Chapter 48 – An Order to Obey (Damian’s POV)
I hadn’t meant to eavesdrop. Not much. But I’d followed Ivy’s scent to Elias’s study and caught that last shard of conversation—the word oath, the name Iris—and the floor of my certainty had shifted.
“I need a minute with Ivy,” I told Elias, not taking my eyes off her. “Alone.”
Elias read the air the way only he could; he rose, dipped a nod that felt like behave, and slipped out, leaving the ledger and a weight in the room.
Ivy folded the thin page and slid it into the pocket of her blazer, chin up, eyes iced over. That defensiveness cut me, because I’d earned it.
“Don’t look at me like I’m a loaded gun,” I said, quietly.
“You are a loaded gun.” She folded her arms. “What do you want, Damian?”
I wanted to tell her I’d run the woods this morning until the ghosts shut up; that I’d stood in the clearing where her friend had died and felt something like shame eat through me. What I said was, “Two things.”
I held up a finger. “One: training. Sierra’s taking point. You’ll listen.” I could see the retort forming and cut it off with a raised hand. “Not because I say so. Because I don’t want your body writing checks your control can’t cash.”
“That’s adorable,” she said. “You caring about my self-control.”
“I care about you not cracking in the wrong room,” I said, sharper than planned. “If you’re going to run, at least learn to sprint.”
Something flickered in her eyes—guilt, or fury, or a private plan. I didn’t press. The second finger lifted. “Two: Ethan Sanfield.”
She blinked. “The cop.”
“The one who shot me point-blank with silver,” I said. “Who shouldn’t have known silver mattered. Which means someone’s talking to someone, and that chain has to break.”
I paced, a caged rhythm. “Jameson—our old liaison—used to be a firewall. He’s gone quiet. I’m going to find him, and I’m going to understand what’s really going on.”
“And you’re telling me why?” she asked. Silence rang hard. She breathed once, twice, like a diver surfacing; then her chin levelled. “What do you need me to do?”
The question took a beat to land. “I—” I hadn’t expected compliance. Not from her. “Help Sierra. Help yourself. Keep your eyes open.”

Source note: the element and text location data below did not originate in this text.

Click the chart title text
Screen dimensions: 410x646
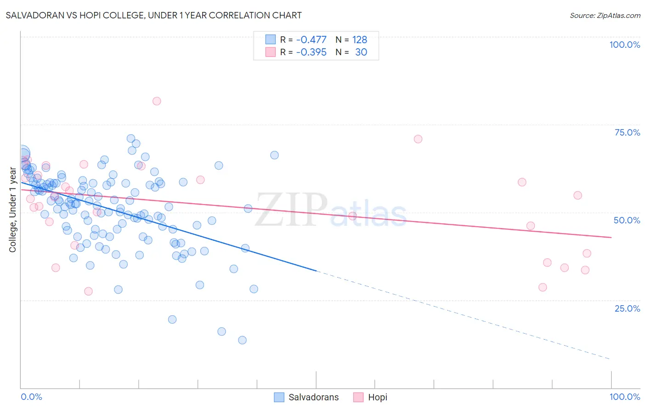click(x=153, y=15)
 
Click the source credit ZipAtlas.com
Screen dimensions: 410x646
click(x=605, y=16)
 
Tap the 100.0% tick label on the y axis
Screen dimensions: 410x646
click(x=624, y=45)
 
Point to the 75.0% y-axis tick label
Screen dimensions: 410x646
click(x=627, y=132)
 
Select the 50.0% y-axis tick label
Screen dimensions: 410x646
click(x=627, y=220)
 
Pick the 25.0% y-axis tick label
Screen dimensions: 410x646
click(x=627, y=308)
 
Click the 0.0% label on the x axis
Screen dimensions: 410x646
click(x=31, y=397)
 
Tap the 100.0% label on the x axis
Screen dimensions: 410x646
click(x=624, y=397)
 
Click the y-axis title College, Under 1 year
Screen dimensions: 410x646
click(x=13, y=210)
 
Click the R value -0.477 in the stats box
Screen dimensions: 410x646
click(x=311, y=40)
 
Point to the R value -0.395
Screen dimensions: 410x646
click(x=311, y=52)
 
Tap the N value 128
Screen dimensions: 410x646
click(x=360, y=40)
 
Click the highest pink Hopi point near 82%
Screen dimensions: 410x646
click(x=157, y=101)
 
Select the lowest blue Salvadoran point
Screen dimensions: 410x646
click(x=242, y=340)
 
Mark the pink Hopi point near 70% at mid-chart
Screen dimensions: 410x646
click(x=418, y=139)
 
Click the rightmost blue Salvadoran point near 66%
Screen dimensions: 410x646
click(x=274, y=155)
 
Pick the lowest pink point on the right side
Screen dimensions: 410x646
click(x=543, y=287)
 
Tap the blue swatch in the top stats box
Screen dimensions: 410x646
click(x=270, y=40)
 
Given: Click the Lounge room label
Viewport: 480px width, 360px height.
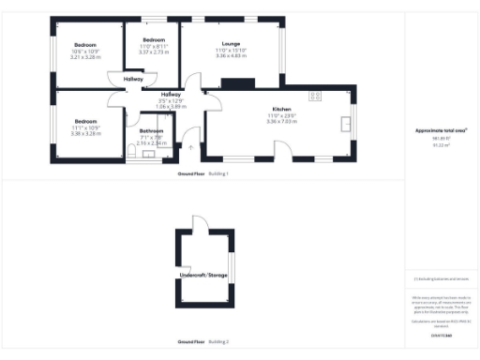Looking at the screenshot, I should point(230,44).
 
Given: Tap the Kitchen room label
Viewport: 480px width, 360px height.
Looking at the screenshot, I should point(282,110).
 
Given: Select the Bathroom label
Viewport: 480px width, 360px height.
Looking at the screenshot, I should point(151,130).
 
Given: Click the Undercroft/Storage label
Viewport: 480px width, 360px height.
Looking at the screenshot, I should point(203,276).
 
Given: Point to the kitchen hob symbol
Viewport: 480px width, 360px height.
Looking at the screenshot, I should point(314,94).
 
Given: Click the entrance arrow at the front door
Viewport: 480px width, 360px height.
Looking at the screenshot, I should point(191,147).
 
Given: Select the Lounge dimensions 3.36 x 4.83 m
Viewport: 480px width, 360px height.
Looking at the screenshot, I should point(230,56).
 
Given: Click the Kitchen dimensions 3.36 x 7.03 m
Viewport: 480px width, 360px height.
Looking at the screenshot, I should point(282,122).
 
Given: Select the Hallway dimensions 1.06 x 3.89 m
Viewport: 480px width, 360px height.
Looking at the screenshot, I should point(171,106).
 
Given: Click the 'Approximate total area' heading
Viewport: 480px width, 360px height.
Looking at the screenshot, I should point(441,131).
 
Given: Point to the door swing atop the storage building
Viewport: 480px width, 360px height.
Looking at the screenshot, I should point(197,223).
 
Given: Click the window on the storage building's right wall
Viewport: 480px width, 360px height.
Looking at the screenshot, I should point(230,265).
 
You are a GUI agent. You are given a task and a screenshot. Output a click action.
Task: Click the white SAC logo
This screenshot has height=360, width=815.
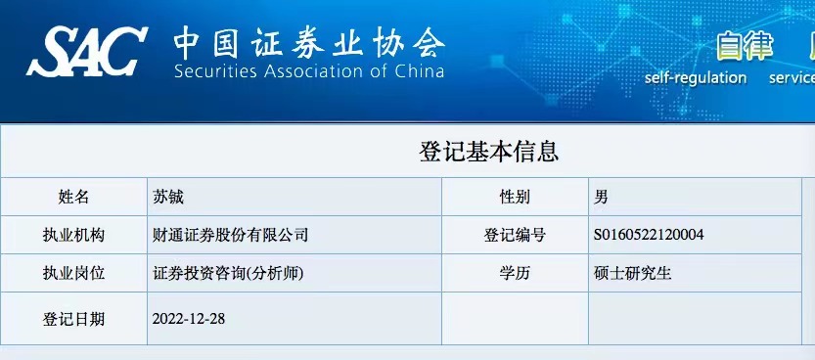(87, 52)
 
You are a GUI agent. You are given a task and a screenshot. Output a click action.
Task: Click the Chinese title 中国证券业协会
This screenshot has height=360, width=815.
(309, 43)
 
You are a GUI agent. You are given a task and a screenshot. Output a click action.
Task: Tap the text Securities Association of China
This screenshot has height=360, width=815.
(309, 71)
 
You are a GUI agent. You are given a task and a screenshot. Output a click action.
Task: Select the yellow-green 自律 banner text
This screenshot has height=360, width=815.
(746, 47)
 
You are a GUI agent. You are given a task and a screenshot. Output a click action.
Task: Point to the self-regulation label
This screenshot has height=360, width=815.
(696, 78)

“And if I see a badge where it doesn’t belong?” she asked.
“Call it in,” I said. “To me.”
She laughed, low and bitter. “To the man I’m planning to betray.”
There it was. Clean, on the table. It should have made me colder; instead the honesty almost relieved me. I stepped closer, slowly, until we were two breaths apart.
“Then betray me when you’re strong enough to walk away standing,” I said. “Not when you’re easy to cut down.”
Ivy didn’t back up. Those eyes—the colour of storm water right before lightning—searched my face for an angle. “You don’t get to be magnanimous, Damian.”
“I’m not. I’m selfish,” I said softly. “I want you alive.”
The words hung between us, indecent in their nakedness. I reached up, intending to touch her cheek and thought better of it. My hand found the doorframe instead.
“Training starts at sun-up,” I said, the Alpha clicking back into place. “Sierra will run you until you hate him. That’s the point.”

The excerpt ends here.